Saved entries
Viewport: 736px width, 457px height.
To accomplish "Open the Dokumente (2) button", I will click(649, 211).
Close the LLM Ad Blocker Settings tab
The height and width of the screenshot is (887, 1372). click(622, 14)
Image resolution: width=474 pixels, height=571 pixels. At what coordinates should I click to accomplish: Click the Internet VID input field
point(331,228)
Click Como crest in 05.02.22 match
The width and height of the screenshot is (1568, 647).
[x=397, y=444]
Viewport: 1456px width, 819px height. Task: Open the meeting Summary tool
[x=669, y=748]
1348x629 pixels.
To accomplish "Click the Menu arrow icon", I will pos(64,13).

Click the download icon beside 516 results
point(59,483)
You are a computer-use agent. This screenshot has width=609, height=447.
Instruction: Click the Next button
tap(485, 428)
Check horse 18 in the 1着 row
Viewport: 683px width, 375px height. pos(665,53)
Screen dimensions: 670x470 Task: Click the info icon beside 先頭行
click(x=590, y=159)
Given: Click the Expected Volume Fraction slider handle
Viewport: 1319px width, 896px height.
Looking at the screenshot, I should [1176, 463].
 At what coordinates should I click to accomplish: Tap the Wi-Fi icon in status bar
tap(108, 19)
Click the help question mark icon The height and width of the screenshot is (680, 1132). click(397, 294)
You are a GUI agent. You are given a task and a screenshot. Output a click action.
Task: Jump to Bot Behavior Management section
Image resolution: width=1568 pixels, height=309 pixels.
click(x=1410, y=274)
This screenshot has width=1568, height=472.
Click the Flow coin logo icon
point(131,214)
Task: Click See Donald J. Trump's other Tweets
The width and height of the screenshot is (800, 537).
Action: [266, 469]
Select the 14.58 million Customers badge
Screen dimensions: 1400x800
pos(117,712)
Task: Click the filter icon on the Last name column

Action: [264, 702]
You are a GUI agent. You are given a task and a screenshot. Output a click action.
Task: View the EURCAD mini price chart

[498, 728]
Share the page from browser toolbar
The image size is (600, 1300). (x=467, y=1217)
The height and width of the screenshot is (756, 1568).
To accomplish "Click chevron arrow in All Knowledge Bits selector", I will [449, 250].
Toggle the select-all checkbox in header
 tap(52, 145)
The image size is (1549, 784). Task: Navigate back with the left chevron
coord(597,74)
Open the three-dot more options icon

> _Work order_
The entries shown above should be duplicated exactly.

> _Solution to the problem_
Viewport: 736px width, 457px height.
To accomplish "Open the Dokumente (2) button", I will click(649, 211).
Close the LLM Ad Blocker Settings tab
The height and width of the screenshot is (887, 1372). click(622, 14)
Image resolution: width=474 pixels, height=571 pixels. At what coordinates should I click to accomplish: Click the Internet VID input field
point(331,228)
Click Como crest in 05.02.22 match
The width and height of the screenshot is (1568, 647).
[x=397, y=444]
Viewport: 1456px width, 819px height. Task: Open the meeting Summary tool
[x=669, y=748]
1348x629 pixels.
To accomplish "Click the Menu arrow icon", I will pos(64,13).

Click the download icon beside 516 results
point(59,483)
You are a computer-use agent. This screenshot has width=609, height=447.
Instruction: Click the Next button
tap(485, 428)
Check horse 18 in the 1着 row
Viewport: 683px width, 375px height. pos(665,53)
Screen dimensions: 670x470 Task: Click the info icon beside 先頭行
click(x=590, y=159)
Given: Click the Expected Volume Fraction slider handle
Viewport: 1319px width, 896px height.
Looking at the screenshot, I should [1176, 463].
 At what coordinates should I click to accomplish: Tap the Wi-Fi icon in status bar
tap(108, 19)
Click the help question mark icon The height and width of the screenshot is (680, 1132). click(397, 294)
You are a GUI agent. You are given a task and a screenshot. Output a click action.
Task: Jump to Bot Behavior Management section
Image resolution: width=1568 pixels, height=309 pixels.
click(x=1410, y=274)
This screenshot has width=1568, height=472.
Click the Flow coin logo icon
point(131,214)
Task: Click See Donald J. Trump's other Tweets
The width and height of the screenshot is (800, 537).
Action: [266, 469]
Select the 14.58 million Customers badge
Screen dimensions: 1400x800
pos(117,712)
Task: Click the filter icon on the Last name column

Action: [264, 702]
You are a GUI agent. You are given a task and a screenshot. Output a click action.
Task: View the EURCAD mini price chart

[498, 728]
Share the page from browser toolbar
The image size is (600, 1300). (x=467, y=1217)
The height and width of the screenshot is (756, 1568).
To accomplish "Click chevron arrow in All Knowledge Bits selector", I will [449, 250].
Toggle the select-all checkbox in header
 tap(52, 145)
The image size is (1549, 784). Task: Navigate back with the left chevron
coord(597,74)
Open the three-dot more options icon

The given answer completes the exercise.